* **PROBLEM TO WORK ON**:
Copy all the lines below without altering anything.
Top of SUPPLIED RECORDS
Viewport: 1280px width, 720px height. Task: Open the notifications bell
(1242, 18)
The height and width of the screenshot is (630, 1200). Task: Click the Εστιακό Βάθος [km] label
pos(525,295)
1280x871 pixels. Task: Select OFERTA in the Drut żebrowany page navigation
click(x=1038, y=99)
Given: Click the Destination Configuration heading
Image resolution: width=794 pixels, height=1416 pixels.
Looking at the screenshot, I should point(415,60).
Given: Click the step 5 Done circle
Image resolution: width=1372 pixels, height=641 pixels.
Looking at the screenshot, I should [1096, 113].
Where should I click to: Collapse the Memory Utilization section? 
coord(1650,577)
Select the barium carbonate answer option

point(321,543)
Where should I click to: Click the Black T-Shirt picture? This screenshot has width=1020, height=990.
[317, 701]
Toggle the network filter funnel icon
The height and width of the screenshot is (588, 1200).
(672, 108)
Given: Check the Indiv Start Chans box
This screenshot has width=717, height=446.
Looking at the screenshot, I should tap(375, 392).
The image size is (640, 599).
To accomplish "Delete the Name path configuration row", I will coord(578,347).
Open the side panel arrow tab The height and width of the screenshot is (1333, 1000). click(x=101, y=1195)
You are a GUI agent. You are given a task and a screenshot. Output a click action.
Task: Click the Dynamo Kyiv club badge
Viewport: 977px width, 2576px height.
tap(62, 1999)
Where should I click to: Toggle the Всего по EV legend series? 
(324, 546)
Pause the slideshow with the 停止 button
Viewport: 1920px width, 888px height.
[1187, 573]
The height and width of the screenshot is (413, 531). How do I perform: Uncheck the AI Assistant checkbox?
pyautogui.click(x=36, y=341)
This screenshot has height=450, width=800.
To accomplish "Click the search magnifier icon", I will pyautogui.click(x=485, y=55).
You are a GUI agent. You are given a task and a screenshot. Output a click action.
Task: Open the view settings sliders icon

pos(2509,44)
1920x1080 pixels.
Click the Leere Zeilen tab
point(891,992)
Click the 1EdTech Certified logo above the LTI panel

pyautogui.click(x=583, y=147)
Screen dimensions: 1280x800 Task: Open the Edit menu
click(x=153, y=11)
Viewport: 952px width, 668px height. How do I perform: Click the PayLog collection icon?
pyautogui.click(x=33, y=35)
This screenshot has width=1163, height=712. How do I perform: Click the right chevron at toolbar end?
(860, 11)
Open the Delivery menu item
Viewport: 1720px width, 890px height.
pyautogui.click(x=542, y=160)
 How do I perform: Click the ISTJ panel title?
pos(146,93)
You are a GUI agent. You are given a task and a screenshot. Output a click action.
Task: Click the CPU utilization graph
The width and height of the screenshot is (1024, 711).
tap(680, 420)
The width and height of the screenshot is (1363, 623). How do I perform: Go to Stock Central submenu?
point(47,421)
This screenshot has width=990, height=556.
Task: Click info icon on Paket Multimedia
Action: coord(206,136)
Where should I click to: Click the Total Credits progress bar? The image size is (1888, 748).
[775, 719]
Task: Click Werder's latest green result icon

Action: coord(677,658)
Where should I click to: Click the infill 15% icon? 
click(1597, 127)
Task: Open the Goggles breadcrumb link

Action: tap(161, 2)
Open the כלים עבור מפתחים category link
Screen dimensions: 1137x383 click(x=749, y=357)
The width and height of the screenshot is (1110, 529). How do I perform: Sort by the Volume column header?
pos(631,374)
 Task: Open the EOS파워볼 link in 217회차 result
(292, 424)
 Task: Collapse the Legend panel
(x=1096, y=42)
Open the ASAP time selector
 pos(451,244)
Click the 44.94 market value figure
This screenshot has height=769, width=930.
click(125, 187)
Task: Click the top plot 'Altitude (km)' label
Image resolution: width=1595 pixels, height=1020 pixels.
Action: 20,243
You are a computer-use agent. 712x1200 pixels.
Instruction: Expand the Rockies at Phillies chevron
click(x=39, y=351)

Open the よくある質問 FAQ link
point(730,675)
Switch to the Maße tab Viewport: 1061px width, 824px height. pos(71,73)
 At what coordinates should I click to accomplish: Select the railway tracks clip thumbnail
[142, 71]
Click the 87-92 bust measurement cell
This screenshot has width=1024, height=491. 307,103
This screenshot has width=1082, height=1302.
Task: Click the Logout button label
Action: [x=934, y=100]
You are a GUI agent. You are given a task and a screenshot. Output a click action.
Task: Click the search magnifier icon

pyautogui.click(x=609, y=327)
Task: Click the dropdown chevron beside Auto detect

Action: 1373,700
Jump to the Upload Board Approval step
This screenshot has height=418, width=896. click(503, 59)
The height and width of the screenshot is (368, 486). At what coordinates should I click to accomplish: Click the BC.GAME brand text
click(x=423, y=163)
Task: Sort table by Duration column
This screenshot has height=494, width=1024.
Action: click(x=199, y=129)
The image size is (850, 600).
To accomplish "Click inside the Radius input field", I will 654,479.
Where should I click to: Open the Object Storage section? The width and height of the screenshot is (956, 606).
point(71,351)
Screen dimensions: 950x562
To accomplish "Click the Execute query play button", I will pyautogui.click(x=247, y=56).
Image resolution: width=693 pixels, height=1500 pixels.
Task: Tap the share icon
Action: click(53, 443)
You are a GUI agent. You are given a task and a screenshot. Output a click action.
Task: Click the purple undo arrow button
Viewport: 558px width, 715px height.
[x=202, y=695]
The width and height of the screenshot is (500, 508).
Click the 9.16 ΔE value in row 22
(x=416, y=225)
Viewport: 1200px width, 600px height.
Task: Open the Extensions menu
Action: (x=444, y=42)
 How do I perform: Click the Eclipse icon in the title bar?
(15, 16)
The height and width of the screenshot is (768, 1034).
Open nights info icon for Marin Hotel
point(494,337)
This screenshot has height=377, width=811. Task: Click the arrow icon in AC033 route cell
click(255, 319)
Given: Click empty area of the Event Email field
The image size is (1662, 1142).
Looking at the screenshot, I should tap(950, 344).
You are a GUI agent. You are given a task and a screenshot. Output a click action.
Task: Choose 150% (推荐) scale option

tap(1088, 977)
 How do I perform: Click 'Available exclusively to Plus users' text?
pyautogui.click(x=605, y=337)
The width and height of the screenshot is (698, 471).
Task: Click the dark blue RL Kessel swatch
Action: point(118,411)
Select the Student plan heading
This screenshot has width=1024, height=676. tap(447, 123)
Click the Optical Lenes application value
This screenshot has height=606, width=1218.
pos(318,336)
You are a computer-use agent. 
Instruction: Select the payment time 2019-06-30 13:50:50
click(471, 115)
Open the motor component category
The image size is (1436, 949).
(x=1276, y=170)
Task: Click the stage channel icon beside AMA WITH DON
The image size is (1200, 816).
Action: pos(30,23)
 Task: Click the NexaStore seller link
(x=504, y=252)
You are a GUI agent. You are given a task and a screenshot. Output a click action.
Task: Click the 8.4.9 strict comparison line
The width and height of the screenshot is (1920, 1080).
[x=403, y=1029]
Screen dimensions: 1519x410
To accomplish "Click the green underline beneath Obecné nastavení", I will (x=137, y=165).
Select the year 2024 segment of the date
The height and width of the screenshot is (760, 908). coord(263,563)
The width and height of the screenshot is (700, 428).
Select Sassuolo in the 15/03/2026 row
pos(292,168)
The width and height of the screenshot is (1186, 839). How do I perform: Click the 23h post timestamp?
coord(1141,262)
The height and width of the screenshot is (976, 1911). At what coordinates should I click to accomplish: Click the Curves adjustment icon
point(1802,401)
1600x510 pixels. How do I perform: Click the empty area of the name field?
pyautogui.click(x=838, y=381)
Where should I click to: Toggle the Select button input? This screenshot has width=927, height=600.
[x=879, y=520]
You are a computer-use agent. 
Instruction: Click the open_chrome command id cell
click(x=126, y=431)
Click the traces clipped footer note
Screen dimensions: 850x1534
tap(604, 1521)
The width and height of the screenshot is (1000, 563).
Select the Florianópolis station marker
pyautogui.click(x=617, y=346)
Bottom of SUPPLIED RECORDS
* **EXERCISE OUTPUT**:
Viewport: 1280px width, 720px height. Task: Open the notifications bell
(1242, 18)
The height and width of the screenshot is (630, 1200). Task: Click the Εστιακό Βάθος [km] label
pos(525,295)
1280x871 pixels. Task: Select OFERTA in the Drut żebrowany page navigation
click(x=1038, y=99)
Given: Click the Destination Configuration heading
Image resolution: width=794 pixels, height=1416 pixels.
Looking at the screenshot, I should point(415,60).
Given: Click the step 5 Done circle
Image resolution: width=1372 pixels, height=641 pixels.
Looking at the screenshot, I should [1096, 113].
Where should I click to: Collapse the Memory Utilization section? 
coord(1650,577)
Select the barium carbonate answer option

point(321,543)
Where should I click to: Click the Black T-Shirt picture? This screenshot has width=1020, height=990.
[317, 701]
Toggle the network filter funnel icon
The height and width of the screenshot is (588, 1200).
(672, 108)
Given: Check the Indiv Start Chans box
This screenshot has width=717, height=446.
Looking at the screenshot, I should tap(375, 392).
The image size is (640, 599).
To accomplish "Delete the Name path configuration row", I will coord(578,347).
Open the side panel arrow tab The height and width of the screenshot is (1333, 1000). click(x=101, y=1195)
You are a GUI agent. You are given a task and a screenshot. Output a click action.
Task: Click the Dynamo Kyiv club badge
Viewport: 977px width, 2576px height.
tap(62, 1999)
Where should I click to: Toggle the Всего по EV legend series? 
(324, 546)
Pause the slideshow with the 停止 button
Viewport: 1920px width, 888px height.
[1187, 573]
The height and width of the screenshot is (413, 531). How do I perform: Uncheck the AI Assistant checkbox?
pyautogui.click(x=36, y=341)
This screenshot has height=450, width=800.
To accomplish "Click the search magnifier icon", I will pyautogui.click(x=485, y=55).
You are a GUI agent. You are given a task and a screenshot. Output a click action.
Task: Open the view settings sliders icon

pos(2509,44)
1920x1080 pixels.
Click the Leere Zeilen tab
point(891,992)
Click the 1EdTech Certified logo above the LTI panel

pyautogui.click(x=583, y=147)
Screen dimensions: 1280x800 Task: Open the Edit menu
click(x=153, y=11)
Viewport: 952px width, 668px height. How do I perform: Click the PayLog collection icon?
pyautogui.click(x=33, y=35)
This screenshot has width=1163, height=712. How do I perform: Click the right chevron at toolbar end?
(860, 11)
Open the Delivery menu item
Viewport: 1720px width, 890px height.
pyautogui.click(x=542, y=160)
 How do I perform: Click the ISTJ panel title?
pos(146,93)
You are a GUI agent. You are given a task and a screenshot. Output a click action.
Task: Click the CPU utilization graph
The width and height of the screenshot is (1024, 711).
tap(680, 420)
The width and height of the screenshot is (1363, 623). How do I perform: Go to Stock Central submenu?
point(47,421)
This screenshot has width=990, height=556.
Task: Click info icon on Paket Multimedia
Action: coord(206,136)
Where should I click to: Click the Total Credits progress bar? The image size is (1888, 748).
[775, 719]
Task: Click Werder's latest green result icon

Action: coord(677,658)
Where should I click to: Click the infill 15% icon? 
click(1597, 127)
Task: Open the Goggles breadcrumb link

Action: tap(161, 2)
Open the כלים עבור מפתחים category link
Screen dimensions: 1137x383 click(x=749, y=357)
The width and height of the screenshot is (1110, 529). How do I perform: Sort by the Volume column header?
pos(631,374)
 Task: Open the EOS파워볼 link in 217회차 result
(292, 424)
 Task: Collapse the Legend panel
(x=1096, y=42)
Open the ASAP time selector
 pos(451,244)
Click the 44.94 market value figure
This screenshot has height=769, width=930.
click(125, 187)
Task: Click the top plot 'Altitude (km)' label
Image resolution: width=1595 pixels, height=1020 pixels.
Action: 20,243
You are a computer-use agent. 712x1200 pixels.
Instruction: Expand the Rockies at Phillies chevron
click(x=39, y=351)

Open the よくある質問 FAQ link
point(730,675)
Switch to the Maße tab Viewport: 1061px width, 824px height. pos(71,73)
 At what coordinates should I click to accomplish: Select the railway tracks clip thumbnail
[142, 71]
Click the 87-92 bust measurement cell
This screenshot has width=1024, height=491. 307,103
This screenshot has width=1082, height=1302.
Task: Click the Logout button label
Action: [x=934, y=100]
You are a GUI agent. You are given a task and a screenshot. Output a click action.
Task: Click the search magnifier icon

pyautogui.click(x=609, y=327)
Task: Click the dropdown chevron beside Auto detect

Action: 1373,700
Jump to the Upload Board Approval step
This screenshot has height=418, width=896. click(503, 59)
The height and width of the screenshot is (368, 486). At what coordinates should I click to accomplish: Click the BC.GAME brand text
click(x=423, y=163)
Task: Sort table by Duration column
This screenshot has height=494, width=1024.
Action: click(x=199, y=129)
The image size is (850, 600).
To accomplish "Click inside the Radius input field", I will 654,479.
Where should I click to: Open the Object Storage section? The width and height of the screenshot is (956, 606).
point(71,351)
Screen dimensions: 950x562
To accomplish "Click the Execute query play button", I will pyautogui.click(x=247, y=56).
Image resolution: width=693 pixels, height=1500 pixels.
Task: Tap the share icon
Action: click(53, 443)
You are a GUI agent. You are given a task and a screenshot. Output a click action.
Task: Click the purple undo arrow button
Viewport: 558px width, 715px height.
[x=202, y=695]
The width and height of the screenshot is (500, 508).
Click the 9.16 ΔE value in row 22
(x=416, y=225)
Viewport: 1200px width, 600px height.
Task: Open the Extensions menu
Action: (x=444, y=42)
 How do I perform: Click the Eclipse icon in the title bar?
(15, 16)
The height and width of the screenshot is (768, 1034).
Open nights info icon for Marin Hotel
point(494,337)
This screenshot has height=377, width=811. Task: Click the arrow icon in AC033 route cell
click(255, 319)
Given: Click empty area of the Event Email field
The image size is (1662, 1142).
Looking at the screenshot, I should tap(950, 344).
You are a GUI agent. You are given a task and a screenshot. Output a click action.
Task: Choose 150% (推荐) scale option

tap(1088, 977)
 How do I perform: Click 'Available exclusively to Plus users' text?
pyautogui.click(x=605, y=337)
The width and height of the screenshot is (698, 471).
Task: Click the dark blue RL Kessel swatch
Action: point(118,411)
Select the Student plan heading
This screenshot has width=1024, height=676. tap(447, 123)
Click the Optical Lenes application value
This screenshot has height=606, width=1218.
pos(318,336)
You are a computer-use agent. 
Instruction: Select the payment time 2019-06-30 13:50:50
click(471, 115)
Open the motor component category
The image size is (1436, 949).
(x=1276, y=170)
Task: Click the stage channel icon beside AMA WITH DON
The image size is (1200, 816).
Action: pos(30,23)
 Task: Click the NexaStore seller link
(x=504, y=252)
You are a GUI agent. You are given a task and a screenshot. Output a click action.
Task: Click the 8.4.9 strict comparison line
The width and height of the screenshot is (1920, 1080).
[x=403, y=1029]
Screen dimensions: 1519x410
To accomplish "Click the green underline beneath Obecné nastavení", I will (x=137, y=165).
Select the year 2024 segment of the date
The height and width of the screenshot is (760, 908). coord(263,563)
The width and height of the screenshot is (700, 428).
Select Sassuolo in the 15/03/2026 row
pos(292,168)
The width and height of the screenshot is (1186, 839). How do I perform: Click the 23h post timestamp?
coord(1141,262)
The height and width of the screenshot is (976, 1911). At what coordinates should I click to accomplish: Click the Curves adjustment icon
point(1802,401)
1600x510 pixels. How do I perform: Click the empty area of the name field?
pyautogui.click(x=838, y=381)
Where should I click to: Toggle the Select button input? This screenshot has width=927, height=600.
[x=879, y=520]
You are a computer-use agent. 
Instruction: Click the open_chrome command id cell
click(x=126, y=431)
Click the traces clipped footer note
Screen dimensions: 850x1534
tap(604, 1521)
The width and height of the screenshot is (1000, 563).
Select the Florianópolis station marker
pyautogui.click(x=617, y=346)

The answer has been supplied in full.